» **GOAL**
Return every one of the records below verbatim, omitting the pictures from your output.

» **EXCERPTED RECORDS**

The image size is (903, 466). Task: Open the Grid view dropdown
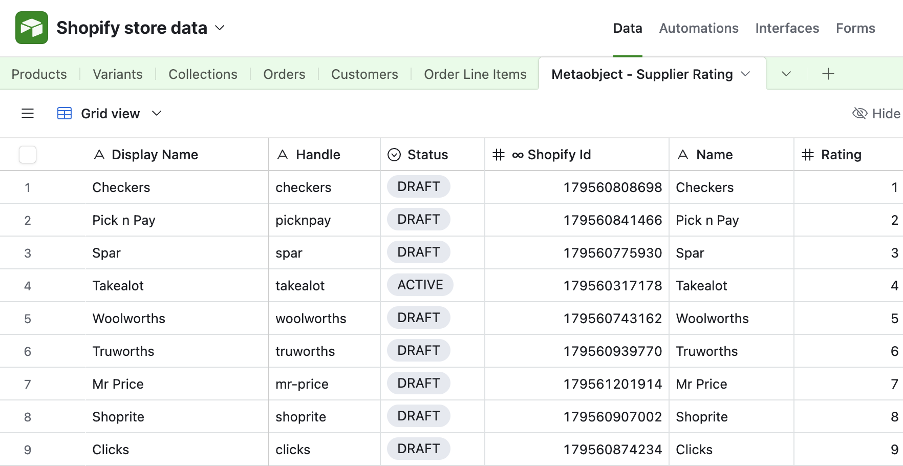tap(157, 113)
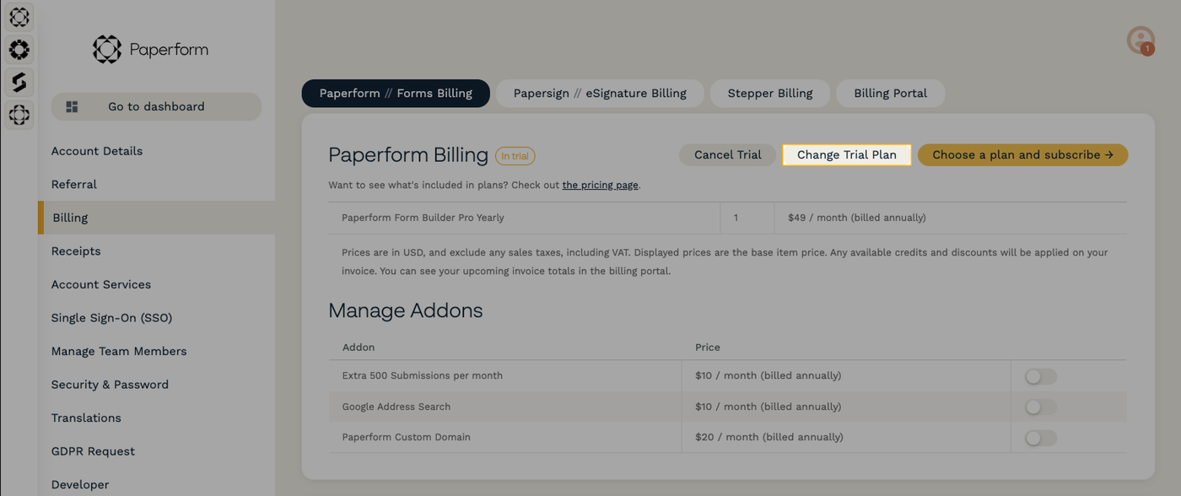Follow the pricing page link

pyautogui.click(x=600, y=185)
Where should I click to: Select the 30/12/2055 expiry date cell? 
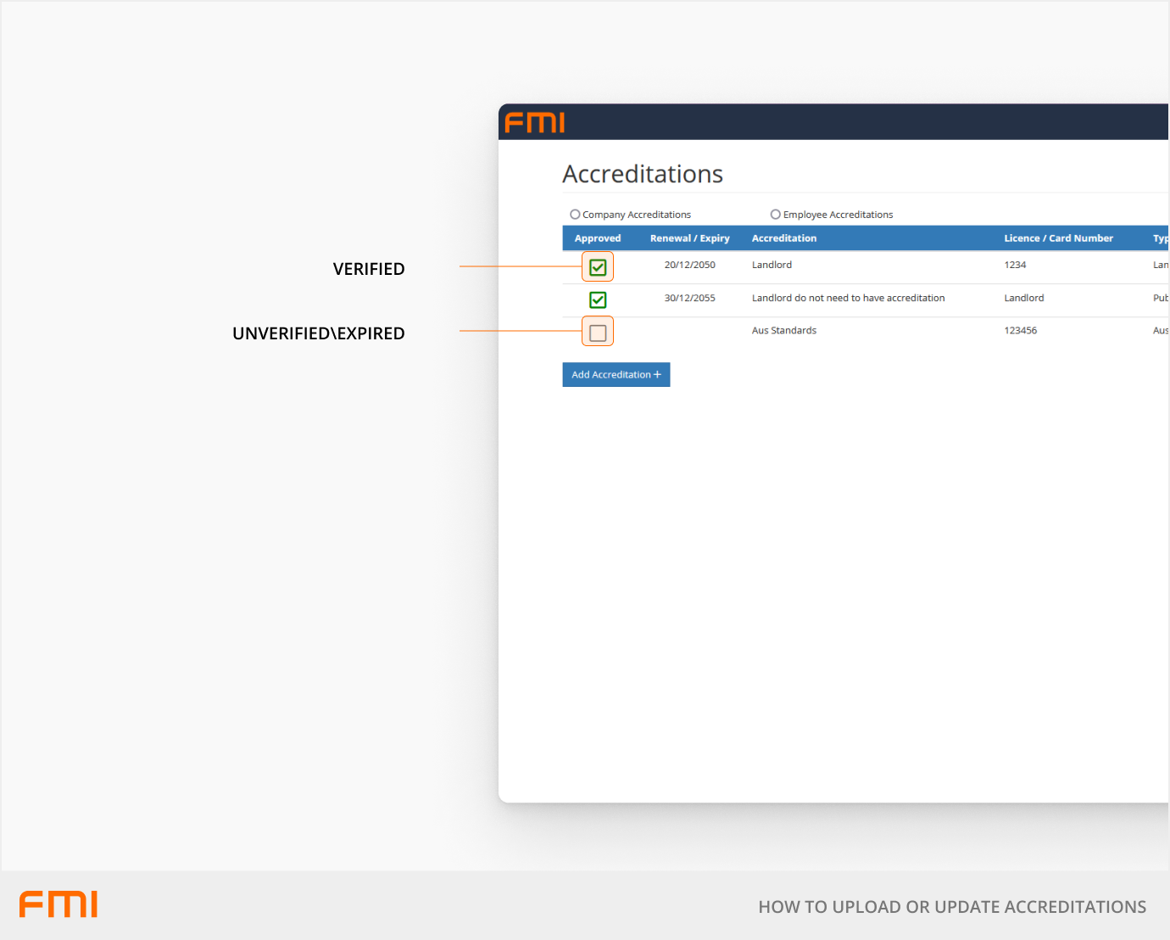click(689, 298)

» **EXERCISE RESPONSE**
The image size is (903, 466). Task: Open the Grid view dropdown
tap(157, 113)
Follow the pricing page link

pyautogui.click(x=600, y=185)
Where should I click to: Select the 30/12/2055 expiry date cell? 
click(689, 298)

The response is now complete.